■ **Text section**:
# # # # # # #
GPU and storage budget tiers¶
The estimates below are planning budgets. They are intentionally expressed as GPU-hours and storage rather than vendor-specific prices, because cloud rates and local hardware availability change.
| Tier | Compute | Storage | What it unlocks |
|---|---|---|---|
| Local validation start | 100-300 GPU-h on one 24 GB GPU | 1-2 TB | QLKNN10D preprocessing, compact surrogate retraining, JAX smoke campaigns, neural-equilibrium synthetic pretraining |
| External-evidence campaign | 1,000-3,000 GPU-h on A100/H100-class GPUs | 4-8 TB | QLKNN11D training runs, QuaLiKiz holdout validation, differentiable transport/equilibrium reports, digital-twin surrogate campaigns |
| Publication-grade campaign | 5,000-20,000 GPU-h on multi-GPU A100/H100-class systems | 10-30 TB | Multi-seed training, uncertainty sweeps, nonlinear GK campaigns, end-to-end differentiable control evidence, repeatable benchmark tables |
CPU/HPC resources are also needed. Formal verification is mostly CPU/RAM-bound, and external tools such as TRANSP, TSC, TGLF, GENE, GS2, CGYRO, and QuaLiKiz may require CPU clusters, facility licences, or code-specific runtime environments.
Prepared neural-equilibrium campaign budget¶
The MAST EFM neural-equilibrium dataset is prepared on ML350 SAS and can be checked without launching long training jobs:
python validation/plan_neural_equilibrium_training_campaign.py --require-sas-payload --verified-sas-payload
The generated reports
validation/reports/neural_equilibrium_training_campaign_plan.json and
validation/reports/neural_equilibrium_training_campaign_plan.md record the
prepared MAST EFM payload, deferred QLKNN/QuaLiKiz public-data lane, external
EFIT/P-EFIT dataset requirements, and GPU-hour estimates. Current planning
budgets are:
| Scenario | Minimum GPU-h | Nominal GPU-h | Upper GPU-h | Storage |
|---|---|---|---|---|
| MAST EFM readiness smoke | 0 | 1 | 3 | 0.05 TB |
| MAST EFM single-seed full-output trainer | 2 | 6 | 12 | 0.1 TB |
| MAST EFM multi-seed ablation and uncertainty | 30 | 80 | 180 | 0.5 TB |
| QLKNN/QuaLiKiz payload processing and baseline training | 100 | 350 | 900 | 2 TB |
| External EFIT/P-EFIT or DIII-D equilibrium set | 20 | 120 | 400 | 1 TB |
| Publication-grade equilibrium campaign | 500 | 1,500 | 4,000 | 4 TB |
These are estimates for planning and financing. They are not benchmark claims.
# # # # # # #
■ **Data extract**:
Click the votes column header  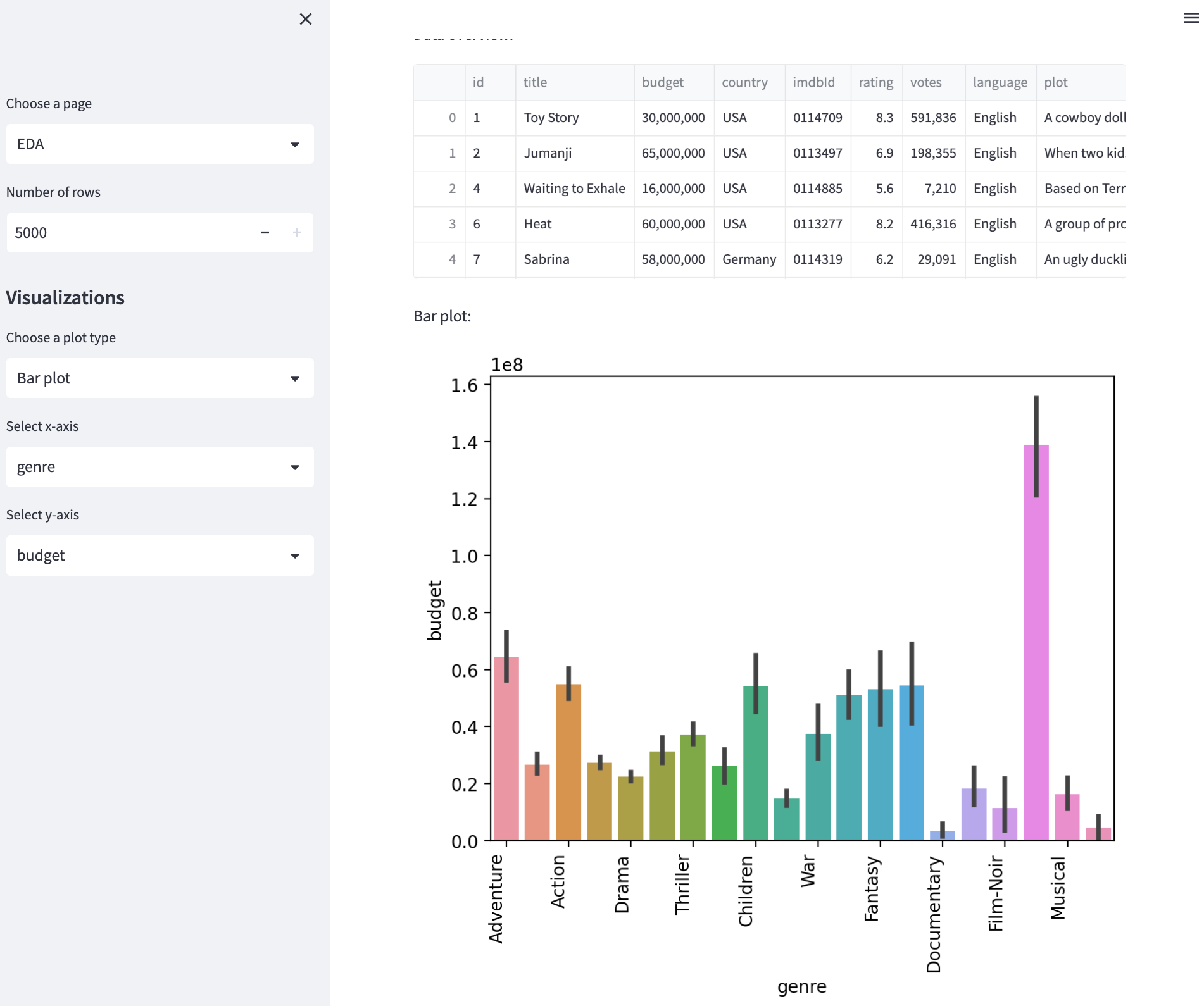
# # # # # # #
■ **Written tasks**:
1. Which scenarios does the second table in the GPU and storage budget text list?
2. Carry on the GPU and storage budget text from where it stops.
The data has no connection to the GPU and storage budget text.

■ **Written responses**:
1.
- MAST EFM readiness smoke
- MAST EFM single-seed full-output trainer
- MAST EFM multi-seed ablation and uncertainty
- QLKNN/QuaLiKiz payload processing and baseline training
- External EFIT/P-EFIT or DIII-D equilibrium set
- Publication-grade equilibrium campaign

2.
The MAST EFM dataset is prepared, but predictive EFIT/P-EFIT admission remains
blocked until a full-output trainer and strict holdout admission artefacts exist.
The launch path is also dry-run prepared through
validation/train_mast_efm_neural_equilibrium.py; long training requires an
explicit --execute flag and must run only on this workstation or external
cloud compute after storage access and GPU capacity are reserved. ML350 is a
storage host for this lane, not a training machine.
ML350 dry-run evidence now confirms the prepared MAST EFM SAS dataset is visible
from the storage host. The current supervised dataset has no fallback feature
columns: Ip_MA derives from public plasma_current_x, Bt_T derives from
public bphi_rmag, and ffprime_scale derives from public ffprime profile
RMS magnitude normalised by the campaign median. The remaining no-compute
blocker has moved from feature provenance to execution evidence: long training
must be launched with explicit --execute on workstation or cloud compute, then
compact holdout metrics and strict reference-admission artefacts must be
published. The compute execution package is now prepared in the campaign report:
it fixes the expected dataset SHA-256, keeps default weights under
artifacts/neural_equilibrium/, declares ML350 as a forbidden training host,
requires workstation or external_cloud host admission, and points to
repository-published templates for holdout metrics, latency metrics, GPU-cost
accounting, and the final admission certificate.
What support pays for¶
Funding is used for concrete, auditable work products:
- Public dataset acquisition with size and checksum verification.
- Reproducible preprocessing scripts and immutable processed-data manifests.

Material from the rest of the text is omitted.